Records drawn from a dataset
--- START ---

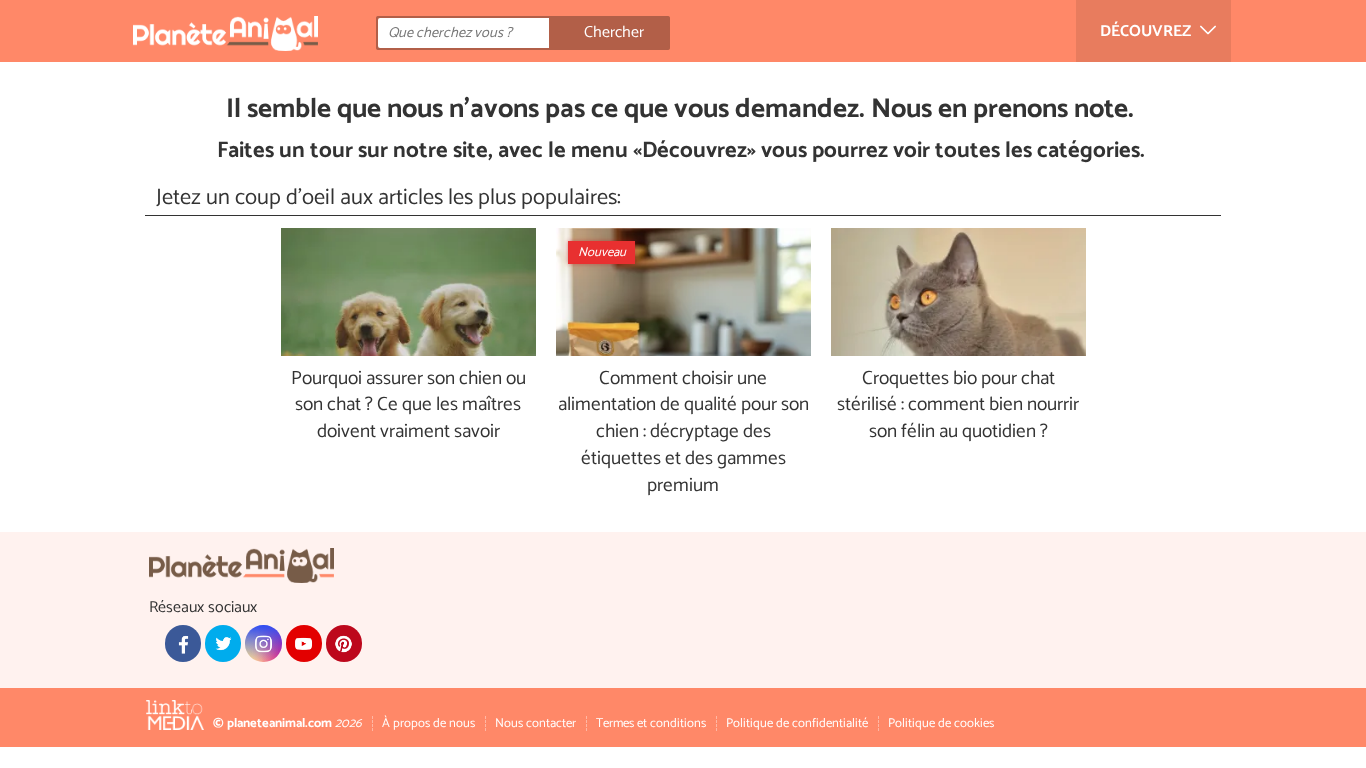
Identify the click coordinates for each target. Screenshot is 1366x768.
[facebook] (183, 643)
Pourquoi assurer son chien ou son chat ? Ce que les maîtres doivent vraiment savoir (408, 406)
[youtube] (304, 643)
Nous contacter (535, 723)
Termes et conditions (651, 723)
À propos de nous (428, 723)
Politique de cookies (941, 723)
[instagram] (263, 643)
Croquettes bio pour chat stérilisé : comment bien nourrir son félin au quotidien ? (958, 406)
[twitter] (223, 643)
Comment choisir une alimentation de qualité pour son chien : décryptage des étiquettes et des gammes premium (683, 433)
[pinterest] (344, 643)
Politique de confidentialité (797, 723)
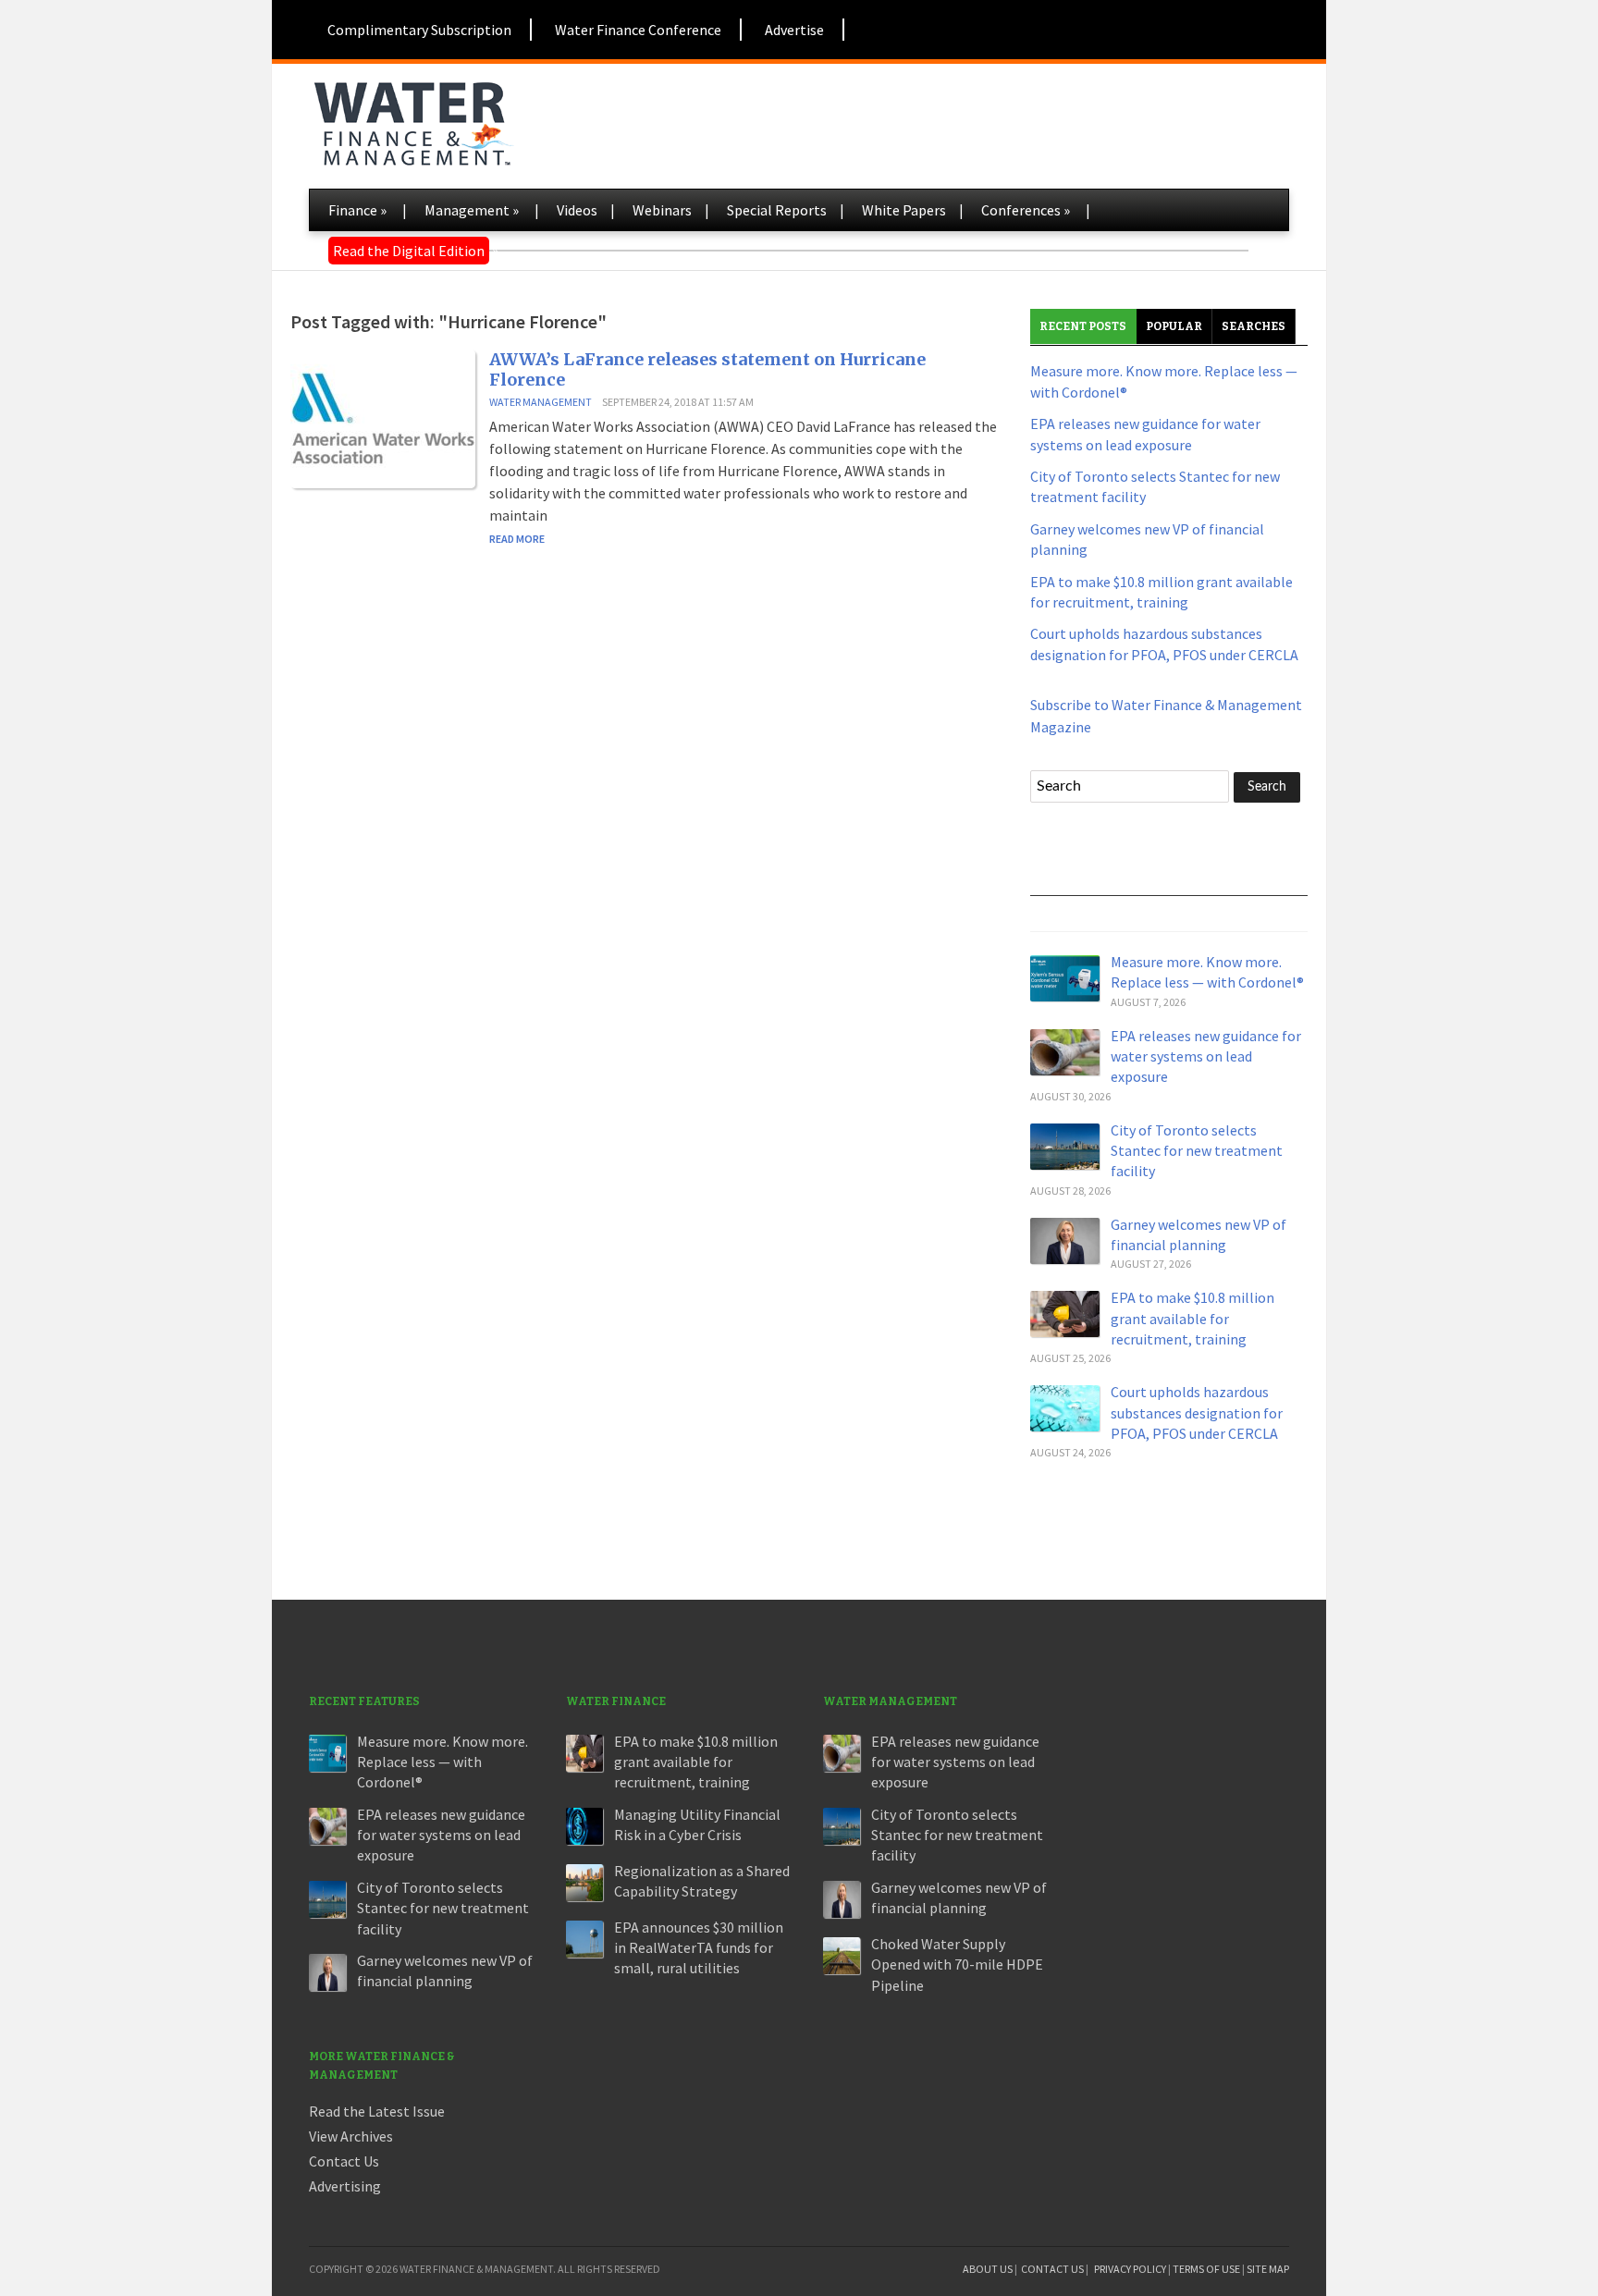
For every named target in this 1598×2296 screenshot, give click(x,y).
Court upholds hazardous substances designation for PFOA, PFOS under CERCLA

--- END ---

• _What you are asked to do_: Write the lines out again exactly, beginning at the one containing "[twitter] (223, 643)" and ending with the last line of the entries, but without any pictures.

• _Your solution_:
[twitter] (223, 643)
Comment choisir une alimentation de qualité pour son chien : décryptage des étiquettes et des gammes premium (683, 433)
[pinterest] (344, 643)
Politique de confidentialité (797, 723)
For every named target in this 1598×2296 screenshot, give click(x,y).
Court upholds hazardous substances designation for PFOA, PFOS under CERCLA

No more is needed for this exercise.